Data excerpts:

□ □ □

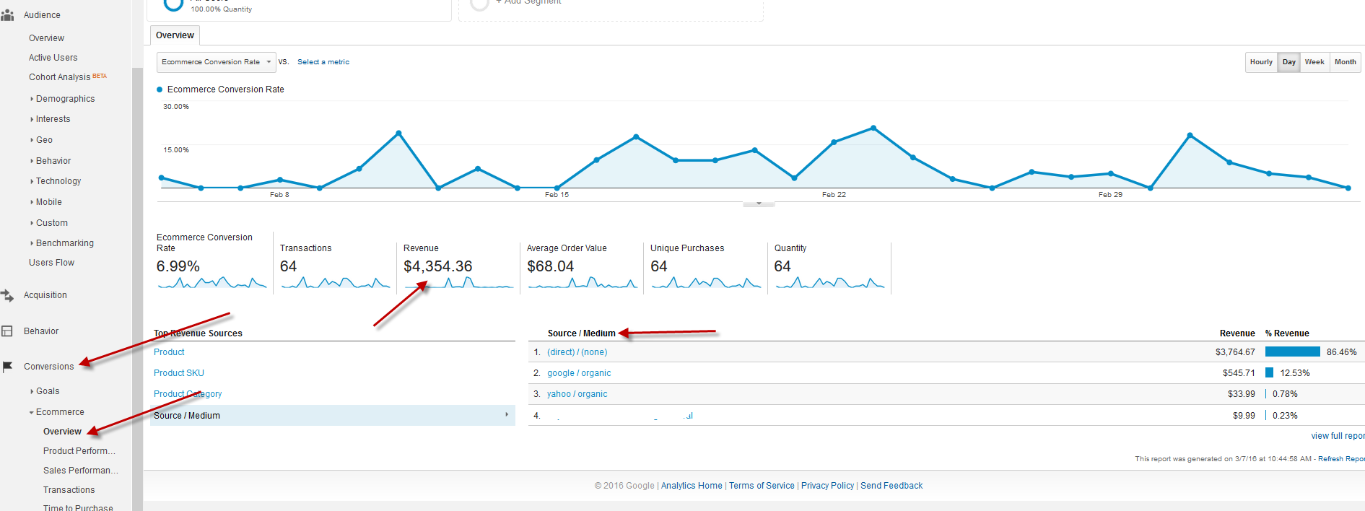The image size is (1365, 511).
Task: Click the Behavior section layout icon
Action: click(x=7, y=331)
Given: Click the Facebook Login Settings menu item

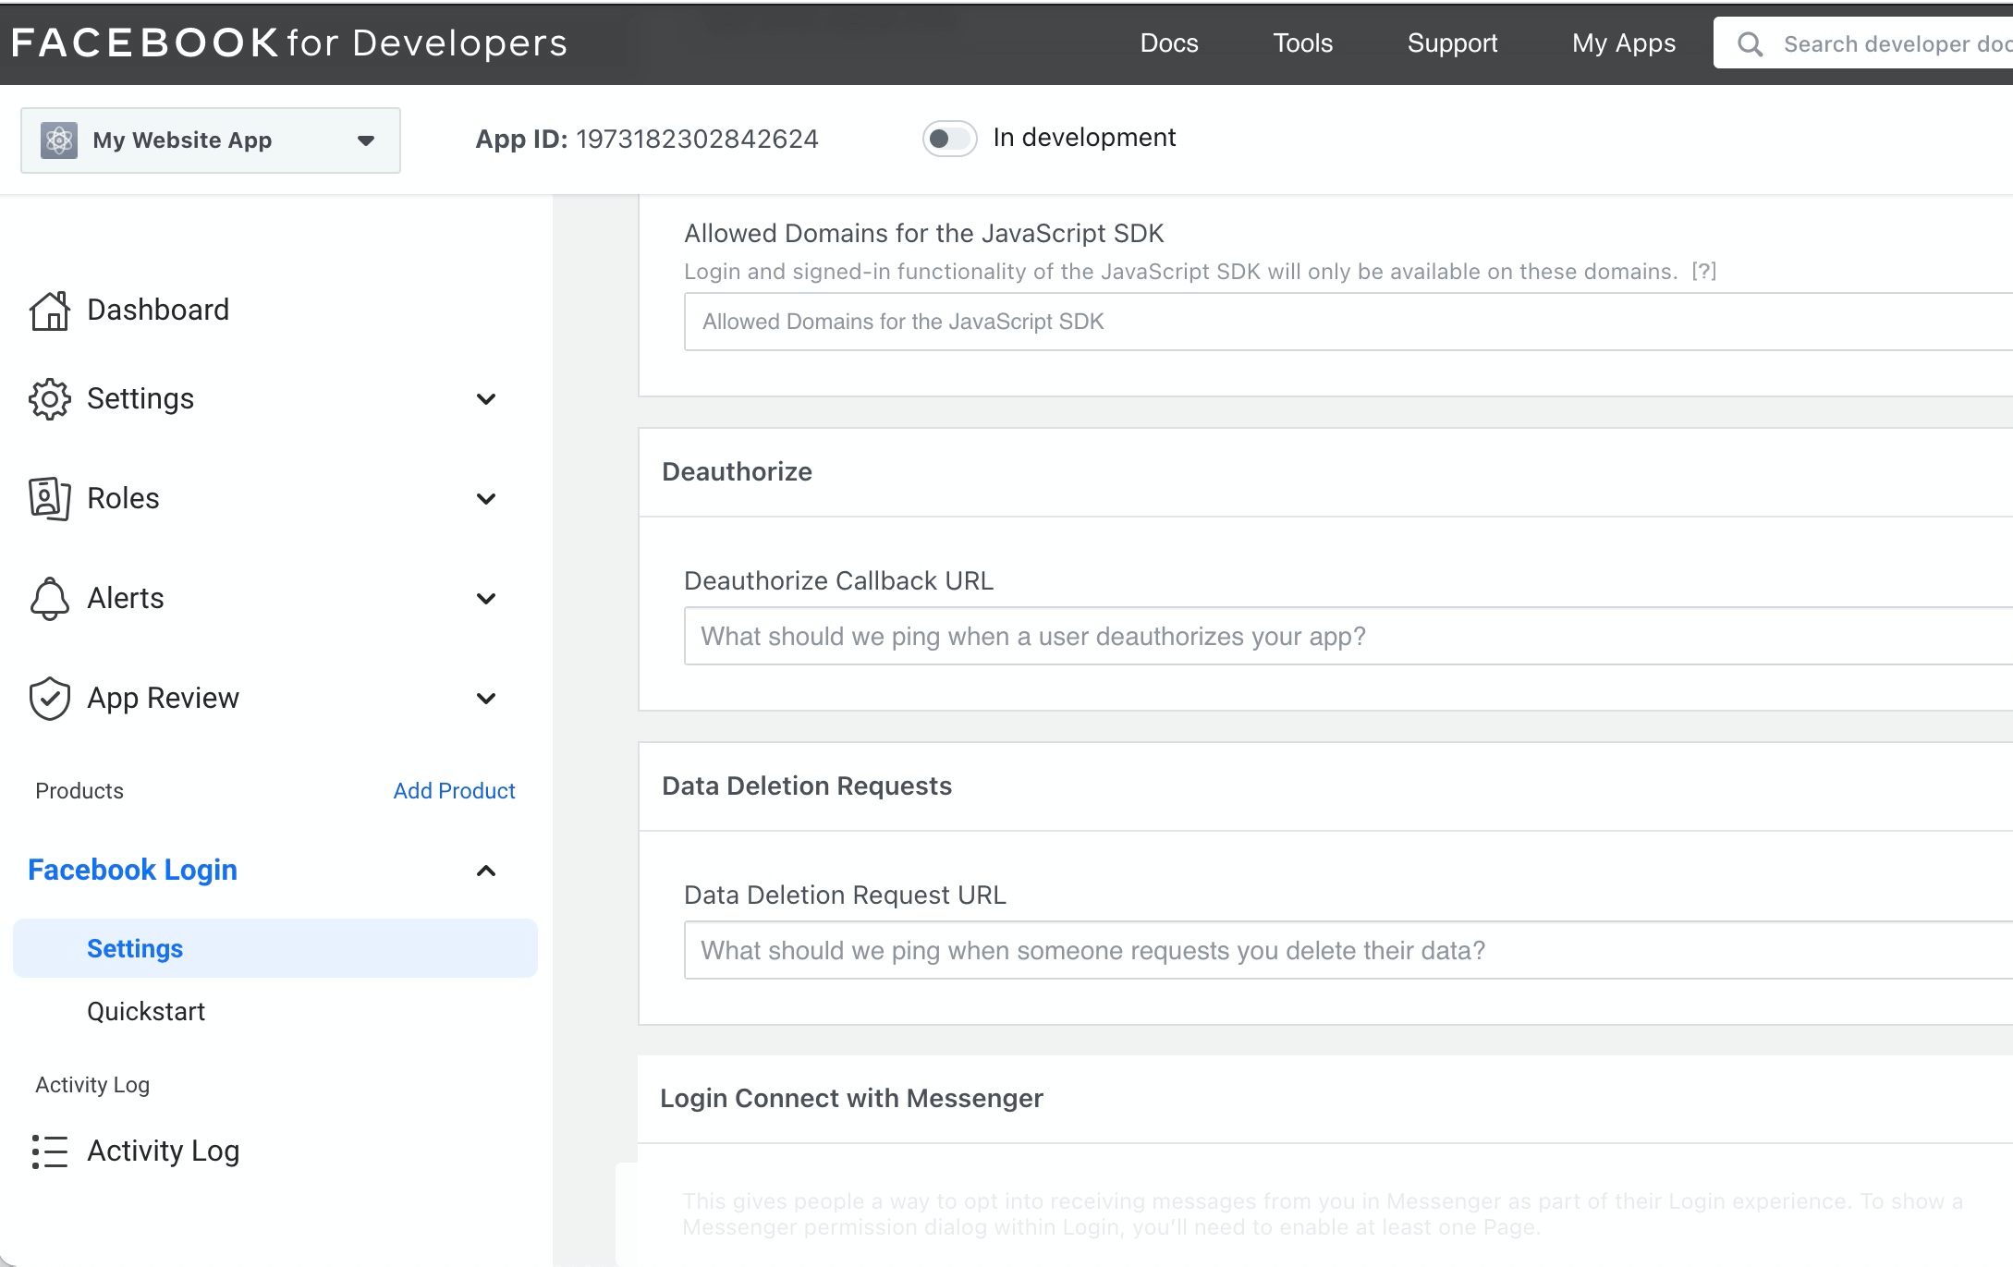Looking at the screenshot, I should (134, 947).
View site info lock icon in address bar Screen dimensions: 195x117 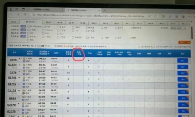pos(33,15)
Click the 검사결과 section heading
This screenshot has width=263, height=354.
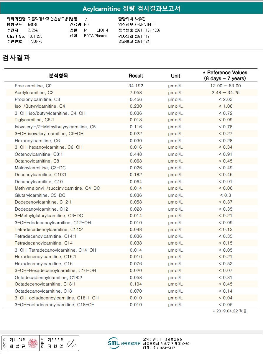16,58
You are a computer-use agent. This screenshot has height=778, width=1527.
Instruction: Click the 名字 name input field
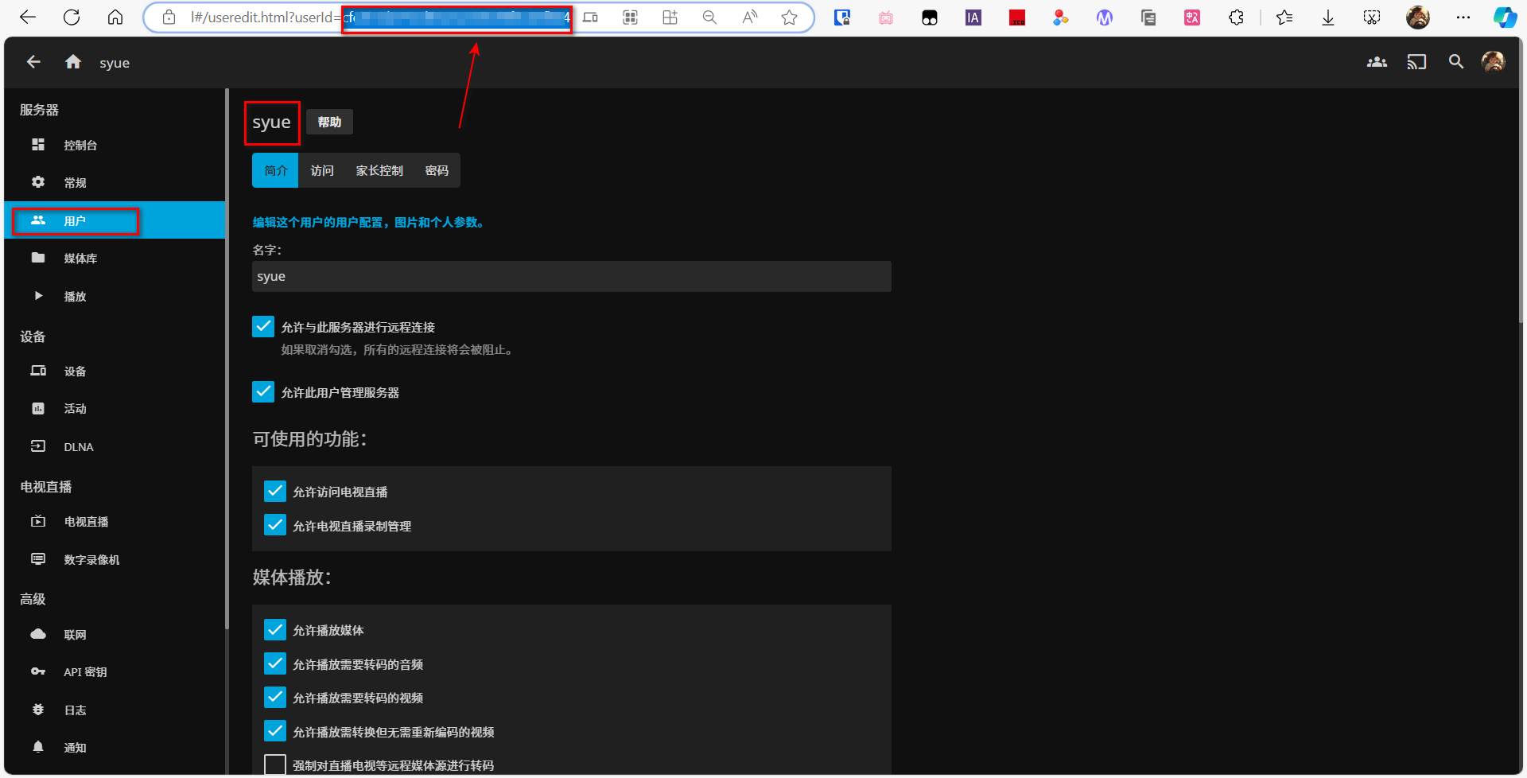[571, 277]
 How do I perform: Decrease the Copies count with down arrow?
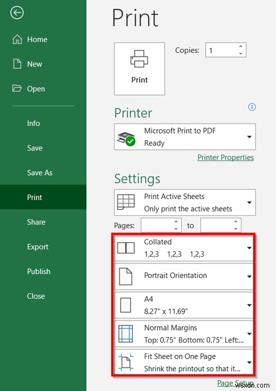click(x=241, y=53)
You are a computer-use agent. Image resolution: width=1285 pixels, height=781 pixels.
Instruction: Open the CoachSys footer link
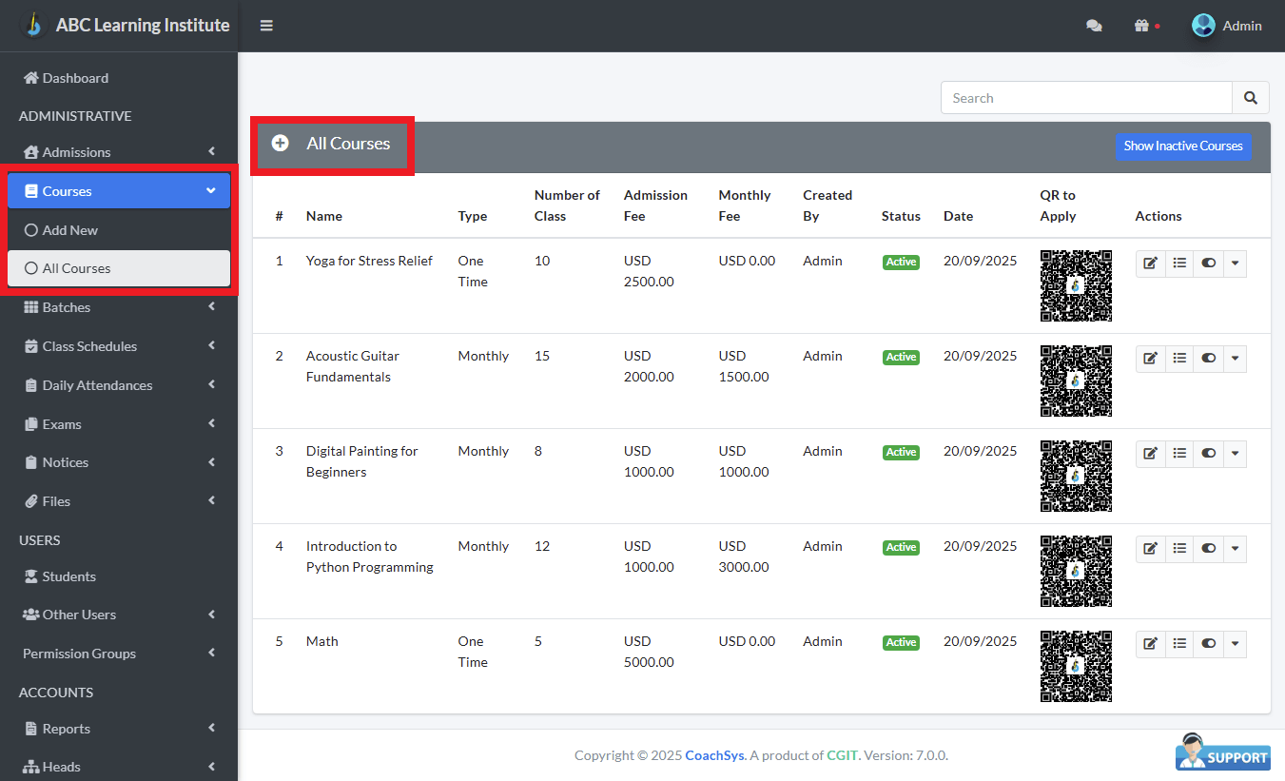714,755
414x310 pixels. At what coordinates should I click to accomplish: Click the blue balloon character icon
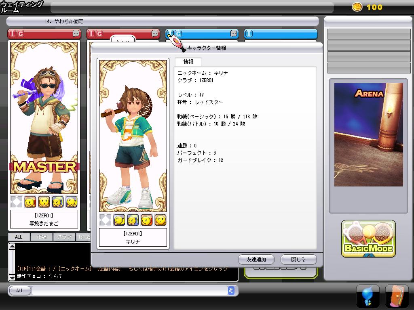point(368,296)
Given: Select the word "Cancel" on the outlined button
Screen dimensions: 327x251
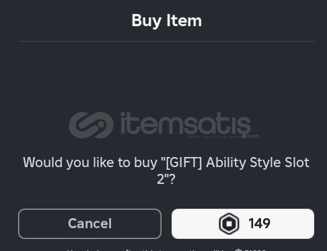Looking at the screenshot, I should click(x=89, y=223).
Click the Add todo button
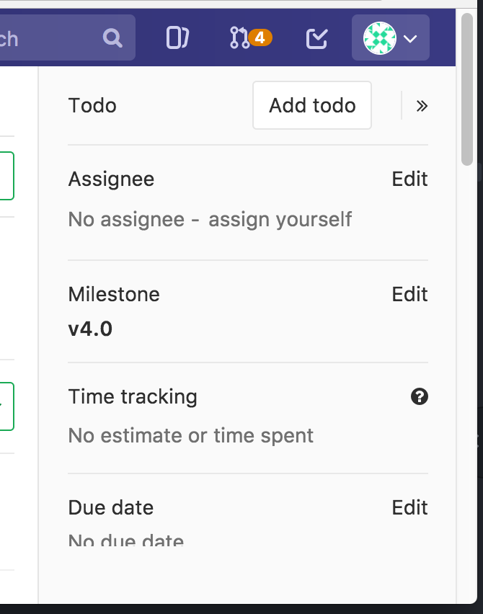483x614 pixels. (x=312, y=105)
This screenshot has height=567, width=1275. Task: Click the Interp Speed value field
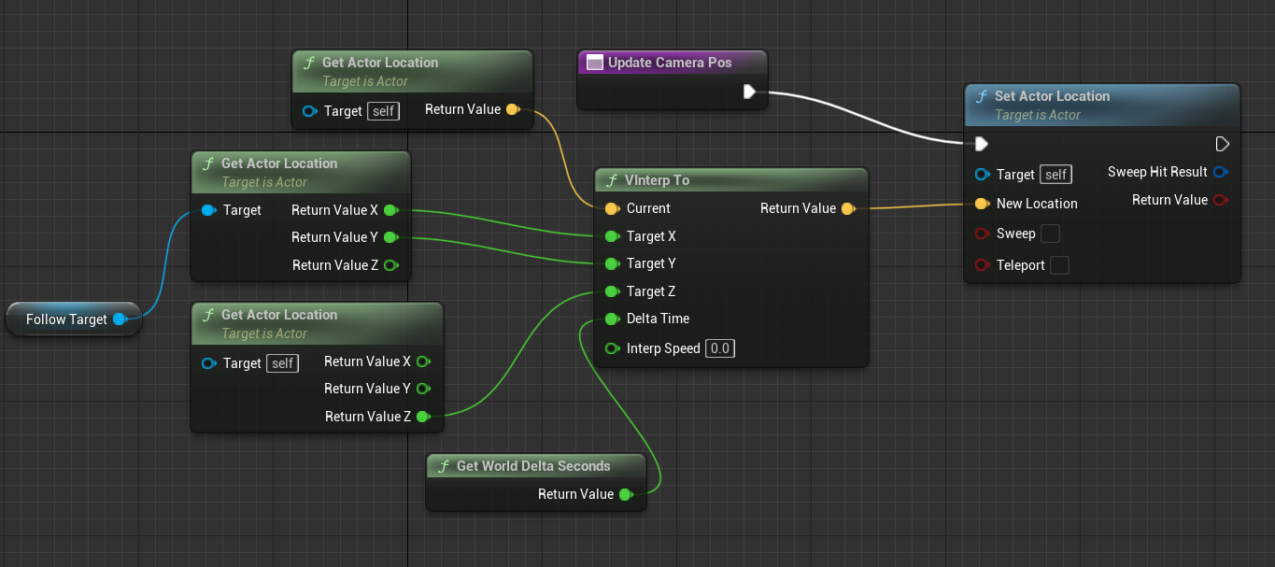(x=720, y=348)
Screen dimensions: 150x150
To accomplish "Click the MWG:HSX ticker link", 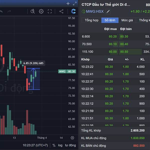I will point(95,12).
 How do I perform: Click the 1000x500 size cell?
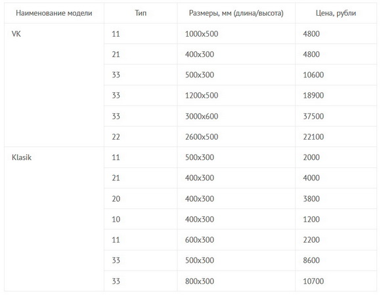pos(237,33)
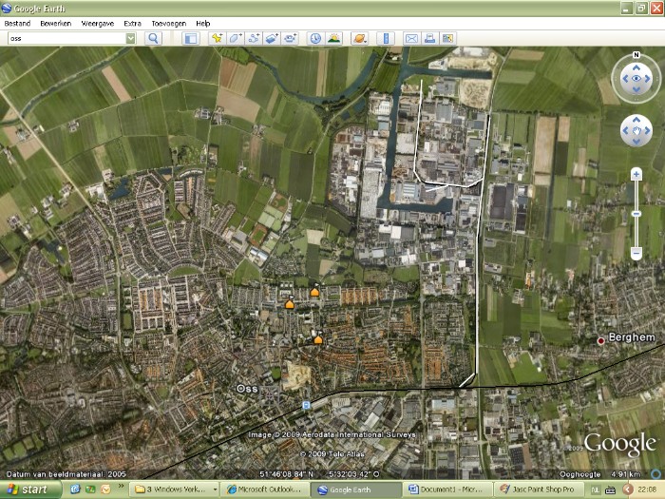Select the ruler measuring tool

coord(386,38)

□ □ □

## Your instructions
Lines with the word "computer": copy each one from the data above.

## Your solution
You are a computer-use agent. This screenshot has height=778, width=1527.
You are a computer-use agent. Image resolution: width=1285 pixels, height=781 pixels.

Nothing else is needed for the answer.